Honors is based on the following two important premises. The first is the expectation that all students can perform well at rigorous academic levels. This expectation should be reflected in curriculum and instruction throughout the school such that all students are consistently being challenged to expand their knowledge and skills to the next level.

The second important premise of Honors is the belief that we can prepare every student for higher intellectual engagement by starting the development of skills and acquisition of knowledge as early as possible. Addressed effectively, the middle and high school years can provide a powerful opportunity to help all students acquire the knowledge, concepts, and skills needed to engage in a higher level of learning.

Prepare to Succeed in College
AP courses can help you acquire the skills and habits you’ll need to be successful in college. You’ll improve your writing skills, sharpen your problem-solving abilities, and develop time management skills, discipline, and study habits.

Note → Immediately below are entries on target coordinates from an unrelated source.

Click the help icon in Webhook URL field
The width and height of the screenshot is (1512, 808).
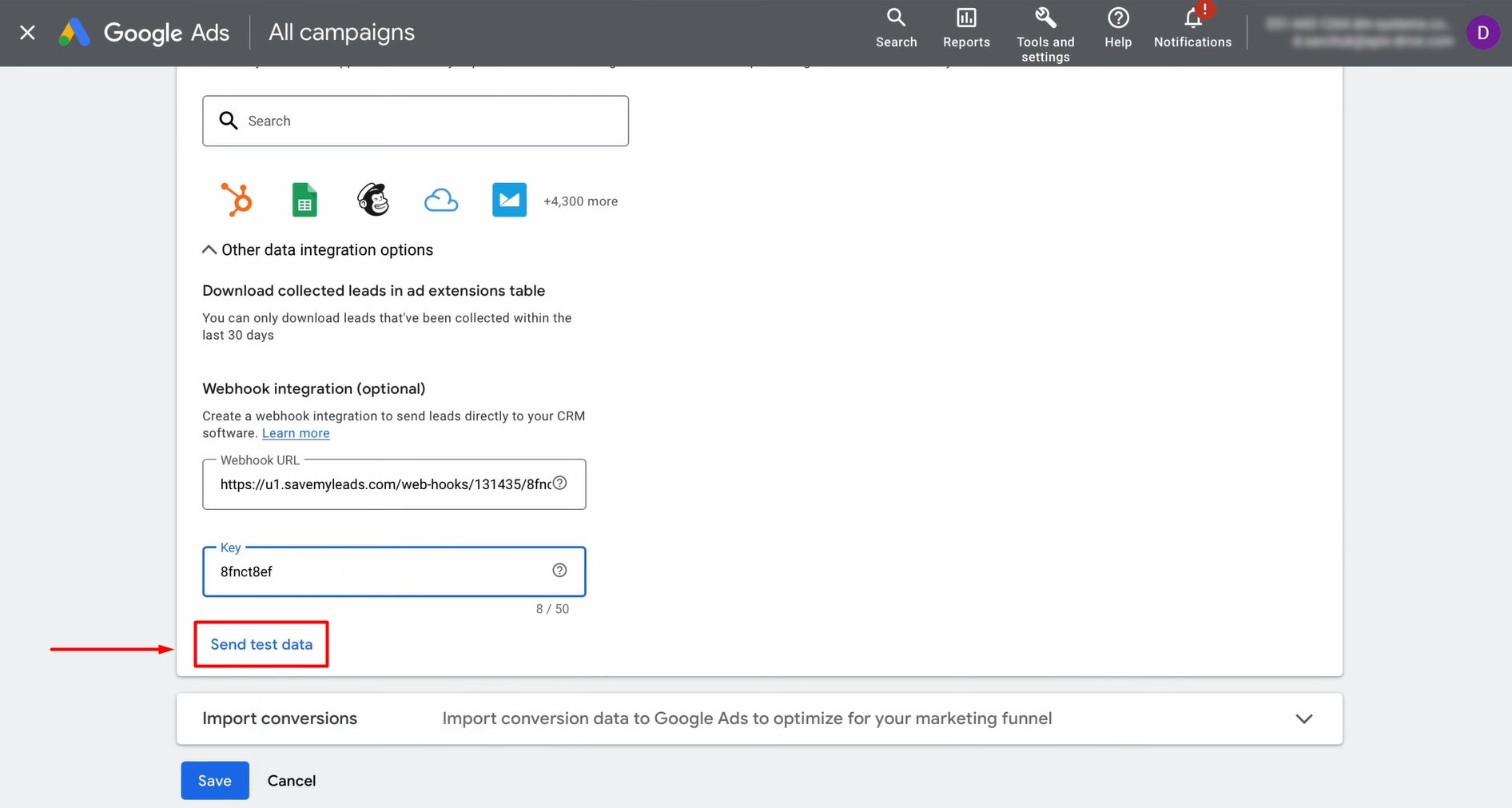pos(560,483)
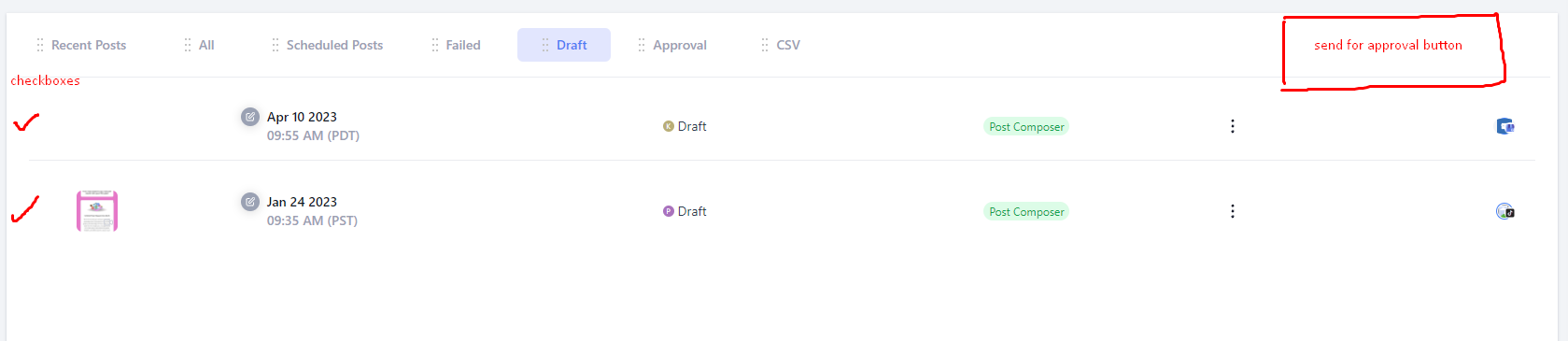Switch to the Scheduled Posts tab
Image resolution: width=1568 pixels, height=341 pixels.
click(334, 45)
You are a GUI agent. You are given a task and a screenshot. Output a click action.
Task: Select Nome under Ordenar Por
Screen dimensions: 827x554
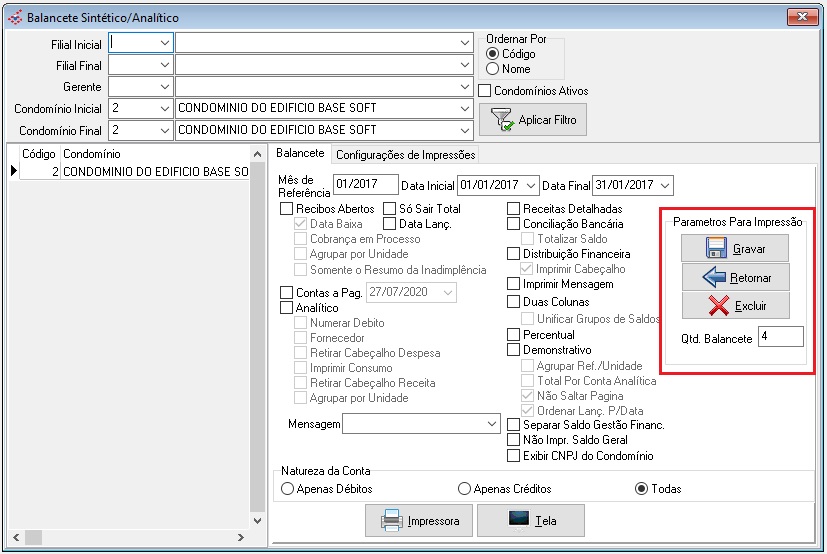click(x=492, y=69)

Earn College Credit and Placement
More than 90 percent of four-year colleges in the United States and colleges in more than 60 other countries give students credit, advanced placement or both on the basis of AP Exam scores. By entering college with AP credits, you’ll have the time to move into upper level courses, pursue a double-major or study abroad.

AP Program

Junior & Senior Year Courses

AP Art History
The AP Art History course should engage students at the same level as an introductory college art history survey. Such a course involves critical thinking and should develop an understanding and knowledge of diverse historical and cultural contexts of architecture, sculpture, painting and other media. It also provides an opportunity for schools to strengthen an area neglected in most curricula. In this course, students examine and critically analyze major forms of artistic expression from the past and the present from a variety of cultures. While visual analysis is a fundamental tool of the art historian, art history emphasizes understanding how and why works of art function in context, considering such issues as patronage, gender, and the functions and effects of works of art. Many colleges and universities offer advanced placement and/or credit to students who perform successfully on the AP Art History Exam.

AP Statistics
The purpose of the AP course in statistics is to introduce students to the major concepts and tools for collecting, analyzing and drawing conclusions from data. Students are exposed to four broad conceptual themes:
1. Exploring Data: Describing patterns and departures from patterns
2. Sampling and Experimentation: Planning and conducting a study
3. Anticipating Patterns: Exploring random phenomena using probability and simulation
4. Statistical Inference: Estimating population parameters and testing hypotheses
Students who successfully complete the course and exam may receive credit, advanced placement or both for a one-semester introductory college statistics course. This does not necessarily imply that the high school course should be one semester long. Each high school needs to determine the length of its AP Statistics course to best serve the needs of its students. Statistics, like some other AP courses, could be effectively studied in a one-semester, a two-trimester or a one-year course. Most schools, however, offer it as a one-year course.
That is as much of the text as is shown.